*TASK TO COMPLETE*
Take each line of the records below that contains the string "Select" and copy it.

*SOURCE DATA*

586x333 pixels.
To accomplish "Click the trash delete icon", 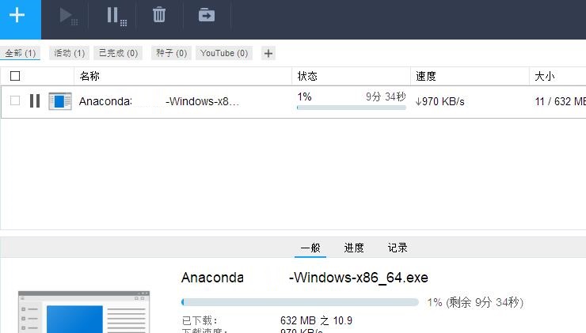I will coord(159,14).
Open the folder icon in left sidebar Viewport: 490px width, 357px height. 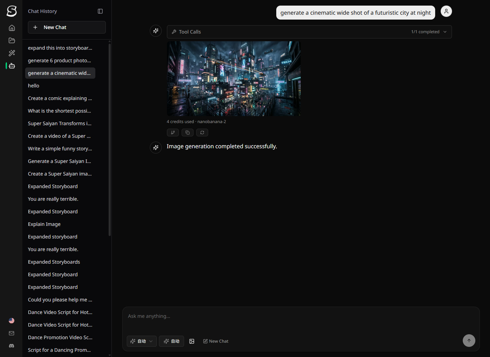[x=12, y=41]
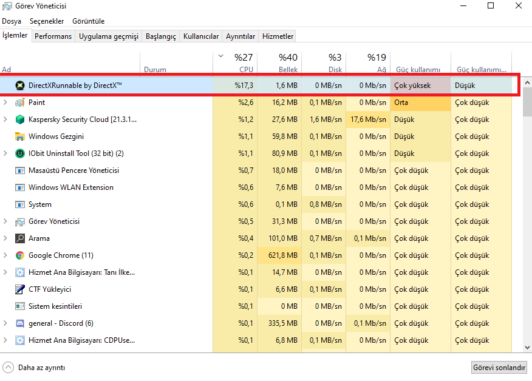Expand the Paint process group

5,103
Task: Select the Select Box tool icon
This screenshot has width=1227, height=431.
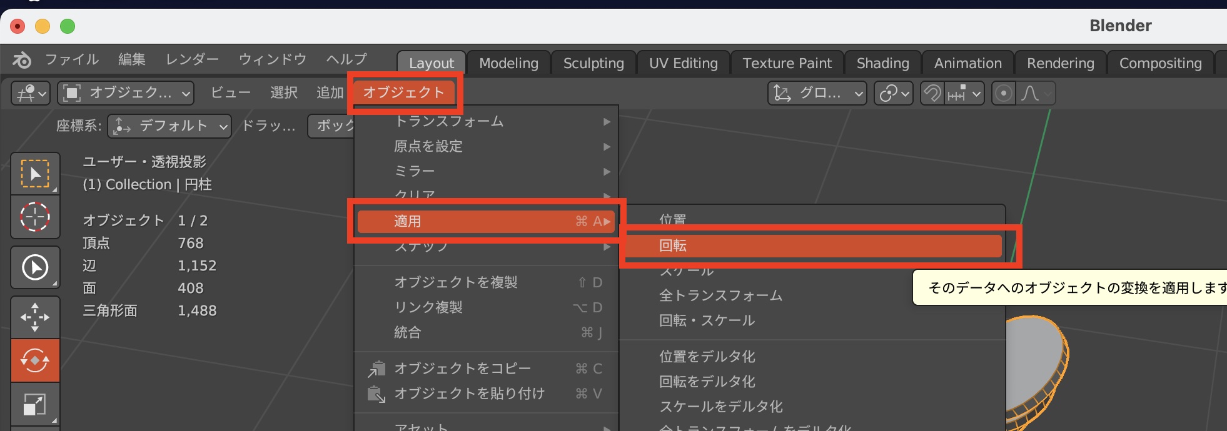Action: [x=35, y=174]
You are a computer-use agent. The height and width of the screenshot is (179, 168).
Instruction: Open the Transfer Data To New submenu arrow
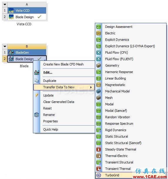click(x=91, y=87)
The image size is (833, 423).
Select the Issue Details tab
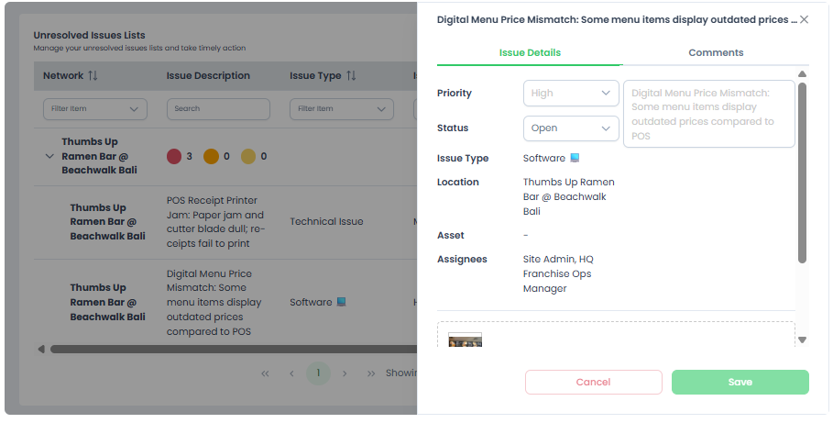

*EXERCISE ANSWER*
Task: Select the Select Box tool icon
Select the Issue Details tab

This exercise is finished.